Compared to resveratrol and GPA, metformin has been more extensively tested in models of PD. Metformin is the most widely prescribed medication for type-2 diabetes (T2D) and has well-established effects in the liver but is also taken up in the brain [169]. Treatment of mice with metformin for 5 weeks significantly ameliorated MPTP-induced degeneration of SNc DA neurons, partially restored striatal DA content, and fully restored normal motor behavior on the rotarod test [170]. Metformin also increased macroautophagy, reduced αSyn, decreased reactive microglia, and attenuated expression of proinflammatory cytokines. These findings were further tested in SH-SY5Y cells, where metformin similarly increased cell survival and attenuated lactate dehydrogenase (LDH) release following treatment with MPP+. Metformin also increased markers of macroautophagy, decreased ROS, and lowered the number of dysfunctional mitochondria. Each of these effects was prevented by the AMPK inhibitor compound C and by the macroautophagy inhibitor 3-Methyladenine (3-MA). These findings suggest that AMPK activation via metformin is neuroprotective through multiple mechanisms, including decreased neuroinflammation, clearance of αSyn, and increased mitochondrial quality control [170]. Similar results were observed in mice treated with MPTP for 1 week followed by 1 week of metformin treatment [171]. Metformin ameliorated the loss of SNc DA neurons, restored striatal DA content, attenuated motor deficits, and decreased reactive astrogliosis in the striatum and SNc. Metformin also increased expression of the neurotrophic factor BDNF. In MPP+ treated SH-SY5Y cells, inhibiting the BDNF receptor (TrkB) blocked the neuroprotective effects of metformin, suggesting that BDNF signaling might be a critical pro-survival mechanism of metformin treatment [171].

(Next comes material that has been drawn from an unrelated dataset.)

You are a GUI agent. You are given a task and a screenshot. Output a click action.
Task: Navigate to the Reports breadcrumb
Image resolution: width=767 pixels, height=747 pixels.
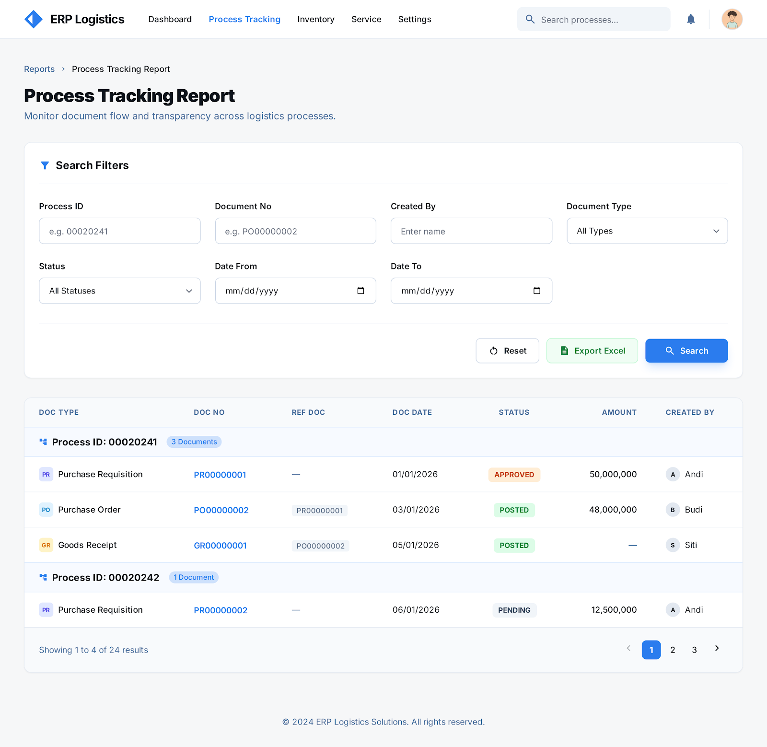pyautogui.click(x=39, y=69)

Increased BDNF was also observed in mice treated with metformin for 21 days, concurrent with MPTP for the first 5 days [172]. Interestingly, after 4 days of treatment, motor deficits were equivalent between MPTP and MPTP+metformin treated mice, indicating that metformin did not attenuate the acute toxicity of MPTP. However, by day 20 motor function was significantly improved in the metformin treated mice, while remaining unchanged in the MPTP-only group. Metformin treated mice also had increased expression of the antioxidant enzymes SOD and catalase, decreased evidence of oxidative stress, and attenuated loss of SNc DA neurons [172]. These findings suggest that the chronic treatment regimen of metformin may have promoted neuronal repair, with BDNF possibly playing an important role.

However, it is unclear whether all of these neuroprotective effects are due to increased AMPK activity. In mice treated with metformin for 2 weeks, increased PGC-1α expression was necessary for the attenuation of MPTP-induced SNc DA neuronal loss. Although AMPK activity was not assessed in vivo, metformin increased cell viability and PGC-1α expression in MPP+ treated SH-SY5Y cells, and there was no evidence that AMPK activity was increased [173]. Similarly, a phosphoproteomic analysis in mice found that 2 weeks of metformin treatment (at doses similar to those used in the neuroprotective studies above) up- or downregulated over 60 neuronal phosphoproteins but had no effect on AMPK [174]. Metformin has numerous functions independent from AMPK activation [175], so it is conceivable that some of the neuroprotective benefits of metformin observed in models of PD are not related to increased AMPK activity. Indeed, AMPK knockout in DA neurons did not diminish the neuroprotective effects of metformin in MPTP-treated mice [176]. Metformin treatment ameliorated SNc DA neuron loss and decreased reactive gliosis to a similar extent in both WT and KO mice. This seemingly indicates that metformin’s neuroprotective effects were AMPK-independent. However, AMPK was still functional in glial cells and other non-DA cells, so AMPK may still have mediated these effects (potentially by decreasing neuroinflammation), but additional studies will be necessary to clarify the precise role of AMPK in these models.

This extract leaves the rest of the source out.